Yes, there is a difference. A very strong foothold can be found in composed and highly practised music, something that is not evident in improvisation and might consist of the musicians’ conviction or their harmonics and compositional experience. Or maybe not. In fact, it’s probably very individually different. Therefore, it’s interesting to explore how different musicians tackle improvisation. When a group of musicians come together with no common goal other than to intertwine their music into something functional, all communication becomes so careful and cautious.

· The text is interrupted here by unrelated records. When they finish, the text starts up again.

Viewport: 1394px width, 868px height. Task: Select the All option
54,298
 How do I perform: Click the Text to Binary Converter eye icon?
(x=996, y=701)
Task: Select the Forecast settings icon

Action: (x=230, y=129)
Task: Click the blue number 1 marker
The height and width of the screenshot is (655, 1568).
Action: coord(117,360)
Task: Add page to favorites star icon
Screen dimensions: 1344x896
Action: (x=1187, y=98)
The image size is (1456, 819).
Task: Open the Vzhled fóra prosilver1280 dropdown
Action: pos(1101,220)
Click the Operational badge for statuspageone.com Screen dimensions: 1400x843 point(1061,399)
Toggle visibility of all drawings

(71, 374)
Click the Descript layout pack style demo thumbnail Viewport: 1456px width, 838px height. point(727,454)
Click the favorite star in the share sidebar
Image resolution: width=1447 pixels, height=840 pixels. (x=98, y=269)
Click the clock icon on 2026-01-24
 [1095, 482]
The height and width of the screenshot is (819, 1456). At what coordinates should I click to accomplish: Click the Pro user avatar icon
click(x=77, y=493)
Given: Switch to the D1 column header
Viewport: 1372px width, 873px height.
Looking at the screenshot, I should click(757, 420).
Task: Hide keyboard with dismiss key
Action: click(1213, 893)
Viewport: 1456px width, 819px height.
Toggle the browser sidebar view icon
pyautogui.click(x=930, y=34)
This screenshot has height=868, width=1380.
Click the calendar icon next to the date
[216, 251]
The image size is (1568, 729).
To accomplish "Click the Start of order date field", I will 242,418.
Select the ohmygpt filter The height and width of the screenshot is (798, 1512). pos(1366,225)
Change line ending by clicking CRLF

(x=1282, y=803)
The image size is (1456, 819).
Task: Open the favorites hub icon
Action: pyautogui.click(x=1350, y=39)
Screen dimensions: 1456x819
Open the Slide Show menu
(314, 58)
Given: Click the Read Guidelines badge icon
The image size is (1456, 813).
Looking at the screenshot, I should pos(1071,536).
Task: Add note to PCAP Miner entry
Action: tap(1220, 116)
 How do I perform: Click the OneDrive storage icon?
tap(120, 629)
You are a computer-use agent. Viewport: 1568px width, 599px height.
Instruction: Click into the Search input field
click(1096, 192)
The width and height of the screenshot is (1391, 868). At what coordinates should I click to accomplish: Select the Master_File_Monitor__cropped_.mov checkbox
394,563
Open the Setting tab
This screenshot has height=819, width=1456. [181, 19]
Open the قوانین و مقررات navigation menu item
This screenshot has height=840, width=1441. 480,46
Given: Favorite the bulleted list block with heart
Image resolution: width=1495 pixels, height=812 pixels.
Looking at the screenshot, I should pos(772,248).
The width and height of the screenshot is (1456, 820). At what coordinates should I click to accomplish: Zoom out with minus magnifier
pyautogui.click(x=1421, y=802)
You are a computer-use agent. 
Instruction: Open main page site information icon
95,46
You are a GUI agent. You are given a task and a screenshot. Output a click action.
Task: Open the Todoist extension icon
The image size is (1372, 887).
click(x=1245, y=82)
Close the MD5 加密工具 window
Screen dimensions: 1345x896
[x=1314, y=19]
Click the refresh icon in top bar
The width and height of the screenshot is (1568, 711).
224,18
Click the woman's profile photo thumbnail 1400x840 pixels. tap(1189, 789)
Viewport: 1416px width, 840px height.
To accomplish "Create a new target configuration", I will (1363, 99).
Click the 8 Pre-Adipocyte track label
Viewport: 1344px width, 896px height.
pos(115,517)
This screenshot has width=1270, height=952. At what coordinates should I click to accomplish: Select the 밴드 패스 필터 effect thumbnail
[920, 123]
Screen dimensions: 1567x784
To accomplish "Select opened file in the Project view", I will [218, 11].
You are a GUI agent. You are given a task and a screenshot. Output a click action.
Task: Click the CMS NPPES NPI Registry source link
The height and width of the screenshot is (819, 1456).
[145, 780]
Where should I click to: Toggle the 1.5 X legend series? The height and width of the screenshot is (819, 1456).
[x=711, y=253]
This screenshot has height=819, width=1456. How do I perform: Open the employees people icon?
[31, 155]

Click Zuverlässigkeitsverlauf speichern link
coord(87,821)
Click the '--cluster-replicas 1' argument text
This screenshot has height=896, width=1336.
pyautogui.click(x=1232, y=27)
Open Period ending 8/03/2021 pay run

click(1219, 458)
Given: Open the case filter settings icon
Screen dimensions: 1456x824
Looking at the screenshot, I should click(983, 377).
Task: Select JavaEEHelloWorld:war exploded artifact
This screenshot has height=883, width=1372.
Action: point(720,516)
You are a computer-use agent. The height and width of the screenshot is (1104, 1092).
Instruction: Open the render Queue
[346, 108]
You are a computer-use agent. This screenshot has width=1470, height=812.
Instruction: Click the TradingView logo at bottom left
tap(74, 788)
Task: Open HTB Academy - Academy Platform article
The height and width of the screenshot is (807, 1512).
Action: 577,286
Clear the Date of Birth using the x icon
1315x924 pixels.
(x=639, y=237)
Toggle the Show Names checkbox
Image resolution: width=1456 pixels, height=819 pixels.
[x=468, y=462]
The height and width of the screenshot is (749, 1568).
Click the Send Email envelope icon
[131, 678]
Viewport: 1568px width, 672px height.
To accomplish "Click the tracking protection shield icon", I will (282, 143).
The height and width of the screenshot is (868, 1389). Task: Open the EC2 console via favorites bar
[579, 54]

Everyone needs to tiptoe and listening becomes the key factor.

ÚÚ For You

ÚÚ 1

Úsland has released four ÚÚ records. The first one, ‘ÚÚ 1,’ features two of Iceland’s most prominent jazz musicians—guitarist Róbert Sturla Reynisson and drummer Magnús Trygvason Eliassen—who, together with Héðinn Finnsson’s hurdygurdycaster and Tumi Árnason’s saxophone—create a skyful of soundclouds and rhythmic disorder, free from a slightest attempt into any structural safe-haven.
ÚÚ 2
The second one, ‘ÚÚ 2’—performed by multi-instrumentalists Arnljótur Sigurðsson, Indriði Ingólfsson and Úlfur Hansson—stands further away from music genres, although it does at times resemble some of the most landscape-like experiments of the West-German kraut-rock of the late 1960’s and early 1970’s
ÚÚ 3
‘ÚÚ 3’ is entirely acoustic, offering a four-track fantasy of stroking, plucking and buzzing—and occasional coughing—performed by a classical string quintet comprised of Anna Sóley Ásmundsdóttir, Bára Gísladóttir, Kristín Þóra Haraldsdóttir, Pétur Eggertsson and Þórður Hermannsson.
ÚÚ 4
Finally, the key ingredients of ‘ÚÚ 4’ are the jazz-originated, often distorted horns of Ragnhildur Gunnarsdóttir and Eiríkur Orri Ólafsson, smoothly blended with the advised daily intake of Steingrímur Teague’s noisy keyboards and appropriate electronic spices from the kitchen of Guðmundur Vignir Karlsson aka Kippi Kaninus.